Retention benchmarks worth knowing

Metric What most apps see What good looks like What it tells you
Day 1 retention 25% 40%+ Did onboarding land? Did the user find the thing the product is for?
Day 7 retention 11% 20%+ Did the product deliver on the promise the store listing made?
Day 30 retention 4% 10%+ Has the product become a habit? Is there anything to compound?
Session frequency Varies by category In line with product intent Is the user doing what the product is designed for?
Growth after launch

Growth is a retention problem before it is an acquisition problem.

Acquiring users who leave in the first week does not build a product. It builds a leaky bucket. Understand why users leave, design the product to prevent it, and only then pour more in the top.

Retention is the foundation of growth because retention compounds. A product where 40% of new users are still active on Day 30 grows on its own base. A product where 4% are still active on Day 30 has to keep buying its audience back every month, and the economics of that rarely work. This is why the sensible sequence is retention first, then organic loops, then paid.

Successful apps design for a growth loop rather than relying on paid acquisition alone. A growth loop is a mechanism where the product’s own use generates the next user. Word of mouth is one loop, virality is another, habit is a third. Each requires the loop to be designed into the product deliberately. Viral features work when sharing is a natural part of the experience, not a bolted-on ask.

Post-launch data is only useful if you use it to change the product. Most teams read the data, discuss the data, and then keep marketing the same product harder. The teams that actually grow use post-launch data to iterate on the product itself. That is where retention improves. That is where the loop starts to work.

Retention problems after launch trace back to onboarding and UX in most cases. If Day 1 retention is weak, onboarding is not doing its job. If Day 7 is weak, the product’s core value is not landing. Diagnosing which is a UX exercise, not a marketing one. Paid acquisition, when it comes, comes last. Once retention is holding, paid becomes a way to accelerate a system that already works. Before that, it is a way to waste money.

• **What is being asked**
Can you copy, word for word, the part of the passage on retention and growth that opens with the words containing "Metric What most" and closes with "is designed for?"? The items that come next aren't needed for anything here.

• **Source information**

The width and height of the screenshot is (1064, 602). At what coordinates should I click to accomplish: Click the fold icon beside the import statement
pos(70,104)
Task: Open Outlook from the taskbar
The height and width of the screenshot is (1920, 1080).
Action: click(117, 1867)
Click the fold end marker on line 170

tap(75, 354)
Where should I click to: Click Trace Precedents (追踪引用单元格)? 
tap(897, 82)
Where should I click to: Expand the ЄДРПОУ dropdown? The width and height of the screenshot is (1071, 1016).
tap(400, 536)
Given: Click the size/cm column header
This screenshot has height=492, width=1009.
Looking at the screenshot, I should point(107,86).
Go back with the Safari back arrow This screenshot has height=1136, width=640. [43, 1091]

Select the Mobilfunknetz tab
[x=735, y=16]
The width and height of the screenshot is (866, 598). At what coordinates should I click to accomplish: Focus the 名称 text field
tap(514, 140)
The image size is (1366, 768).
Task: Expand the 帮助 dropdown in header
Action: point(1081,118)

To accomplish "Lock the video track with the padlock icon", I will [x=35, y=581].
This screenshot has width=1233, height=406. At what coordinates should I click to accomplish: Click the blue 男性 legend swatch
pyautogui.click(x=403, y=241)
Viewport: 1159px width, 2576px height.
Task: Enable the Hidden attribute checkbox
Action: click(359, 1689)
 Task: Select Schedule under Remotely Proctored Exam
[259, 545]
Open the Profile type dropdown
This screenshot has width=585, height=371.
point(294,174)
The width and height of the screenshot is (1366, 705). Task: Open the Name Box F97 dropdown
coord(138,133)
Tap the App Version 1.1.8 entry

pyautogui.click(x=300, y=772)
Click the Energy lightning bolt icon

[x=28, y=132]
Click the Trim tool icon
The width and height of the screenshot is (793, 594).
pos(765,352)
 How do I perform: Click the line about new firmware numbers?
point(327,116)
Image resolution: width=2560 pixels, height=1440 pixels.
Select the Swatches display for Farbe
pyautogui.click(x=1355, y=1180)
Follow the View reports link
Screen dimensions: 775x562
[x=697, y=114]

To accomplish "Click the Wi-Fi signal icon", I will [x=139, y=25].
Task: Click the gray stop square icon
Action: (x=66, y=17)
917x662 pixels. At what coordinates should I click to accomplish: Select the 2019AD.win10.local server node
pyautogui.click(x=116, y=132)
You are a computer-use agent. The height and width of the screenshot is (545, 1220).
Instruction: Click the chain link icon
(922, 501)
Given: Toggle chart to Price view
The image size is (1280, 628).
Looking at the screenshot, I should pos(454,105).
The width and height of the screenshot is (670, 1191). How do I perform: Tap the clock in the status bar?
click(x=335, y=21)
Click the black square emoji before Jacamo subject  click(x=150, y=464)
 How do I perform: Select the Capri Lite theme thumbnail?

• **Response**
Metric What most apps see What good looks like What it tells you
Day 1 retention 25% 40%+ Did onboarding land? Did the user find the thing the product is for?
Day 7 retention 11% 20%+ Did the product deliver on the promise the store listing made?
Day 30 retention 4% 10%+ Has the product become a habit? Is there anything to compound?
Session frequency Varies by category In line with product intent Is the user doing what the product is designed for?